_Work task:_
Repeat exactly the line with "Given: Click the dashboard chart icon" and each line after it to the end of the data below; pictures stay out.

_Stored data entries:_
•••

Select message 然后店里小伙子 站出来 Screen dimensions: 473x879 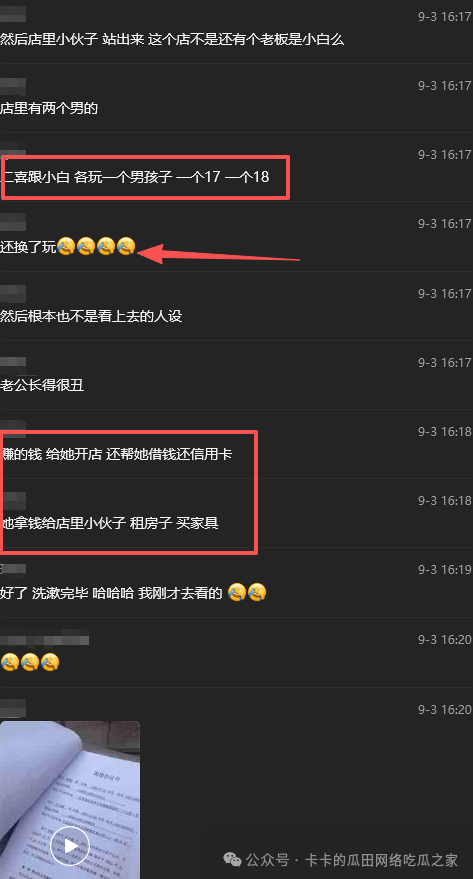click(172, 39)
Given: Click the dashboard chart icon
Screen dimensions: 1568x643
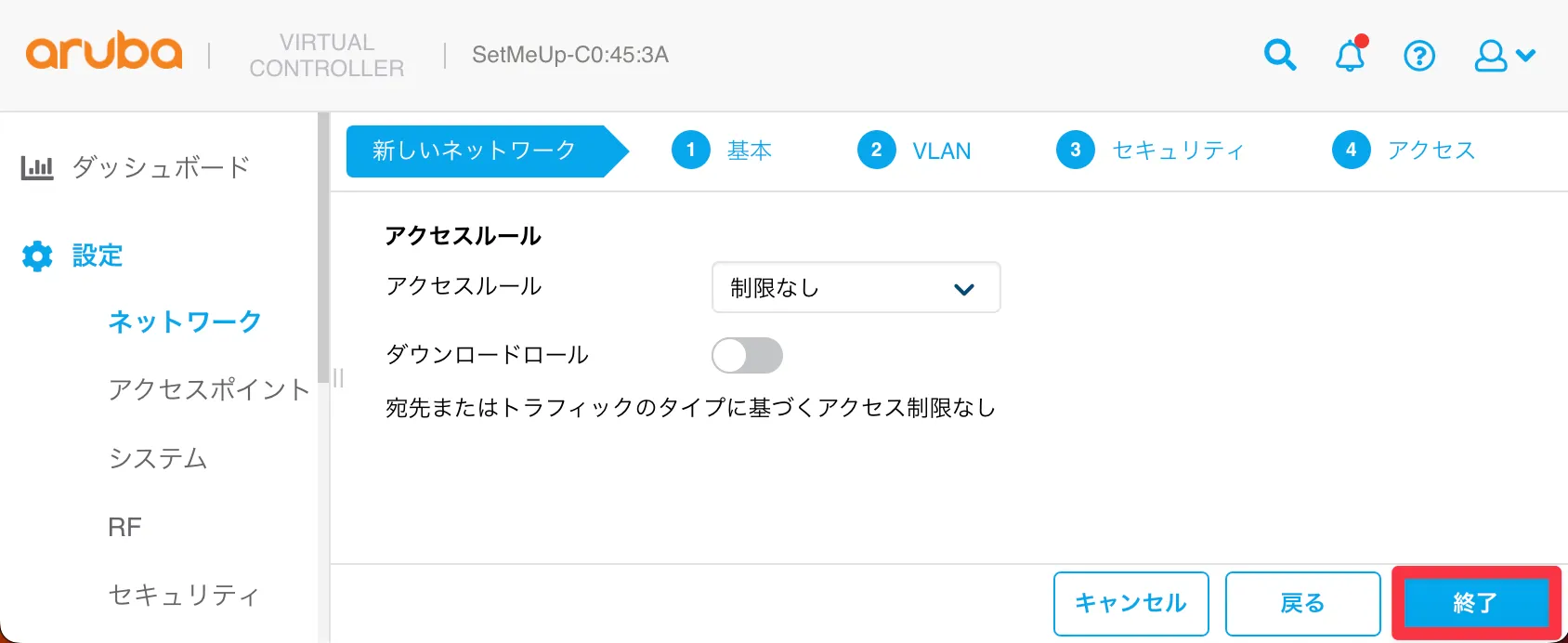Looking at the screenshot, I should click(37, 168).
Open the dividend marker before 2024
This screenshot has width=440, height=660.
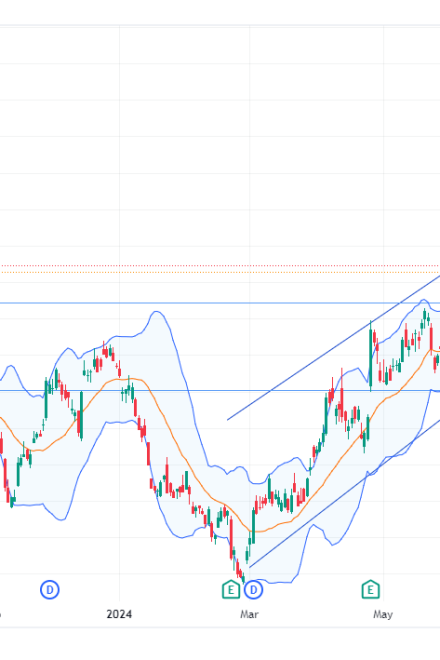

•••

_Output of the exercise:_
Given: Click the dashboard chart icon
Screen dimensions: 1568x643
Looking at the screenshot, I should click(37, 168).
Open the dividend marker before 2024
This screenshot has width=440, height=660.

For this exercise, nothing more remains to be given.